The 2011 Libyan rape allegations were controversial allegations that Gaddafi's forces in Libya were committing mass rape during the 2011 Libyan civil war. Prosecutor of the International Criminal Court Luis Moreno Ocampo said "we have information that there was a policy to rape in Libya those who were against the government." Libyan psychologist Seham Sergiwa said she distributed questionnaires in opposition-held areas and along the Libya–Tunisia border, and 259 women responded that they were raped. Sergiwa told Amnesty International's specialist on Libya that she had lost contact with the 140 victims she interviewed and was unable to provide documentary evidence. In March 2011, Iman al-Obeidi said she was gang-raped before Libyan security services dragged her away.

Investigations by Amnesty International, Human Rights Watch and Doctors Without Borders did not find evidence that mass rapes had occurred. Amnesty International's senior crisis response adviser said although no evidence was found, this did not prove that mass rape did not occur, but it also could not establish that it did, either. Amnesty did find that, in many cases, rebels had made false claims about abuse by Gadaffi's soldiers. UN investigator M. Cherif Bassiouni described the claims as "massive hysteria".

==2011 allegations==
Allegations arose in 2011 that Viagra and other impotency drugs were being distributed by Gaddafi to sustain the rapes. The charges were denied by Libyan diplomats and described as propaganda. Libyan psychologist Seham Sergiwa reported a wide pattern of rapes by Libyan government soldiers during the 2011 conflict.

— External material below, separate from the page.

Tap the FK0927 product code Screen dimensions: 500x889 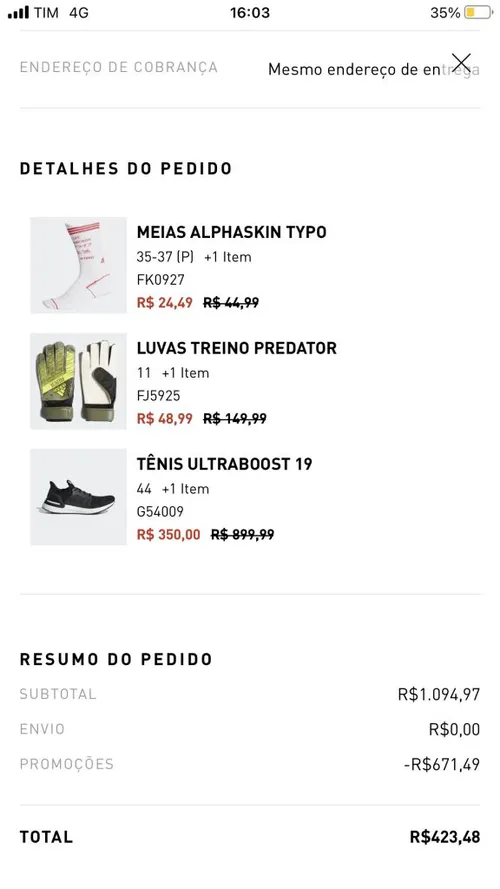coord(160,280)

In June 2011, the International Criminal Court began an investigation into the rape allegations seeking to add the rapes to Gaddafi's list of war crimes charges.

United States secretary of state Hillary Clinton, stated that "rape, physical intimidation, sexual harassment, and even so-called 'virginity tests' have taken place in countries throughout the region." Clinton also stated that "It is an affront to all people who are yearning to live in a society free from violence with respect for basic human rights. We urge all governments to conduct immediate, transparent investigations into these allegations, and to hold accountable those found responsible."

In April 2011 NBC News reported that United States ambassador, Susan Rice, told a closed-door meeting of officials at the UN that the Libyan military is using rape as a weapon in the war with the rebels and some had been issued the anti-impotency drug. United States military and intelligence officials informed NBC News under condition of anonymity that there was no evidence for the allegations of systematic rape.

Patrick Cockburn expressed concern that misleading reports of rapes by Libyan government forces were used to justify the NATO-led 2011 military intervention in Libya. Amnesty International said many false reports that Libyan forces committed rape had been spread as disinformation by rebel forces, and that it could not find a "single victim of rape or a doctor who knew about somebody being raped". In June 2011, a UN investigator did not find evidence of mass rapes, and branded the claims as "hysteria".

==Post-war==

There's some information with Viagra. So, it's like a machete. It's new. Viagra is a tool of massive rape.
— — Luis Moreno Ocampo, ICC Chief Prosecutor
After the civil war, Luis Moreno-Ocampo, prosecutor for the International Criminal Court, said there was evidence that Gaddafi told soldiers to rape women who had spoken out against his government.

In 2014, the new Libyan government said that compensation should be paid for the victims of rape during the war.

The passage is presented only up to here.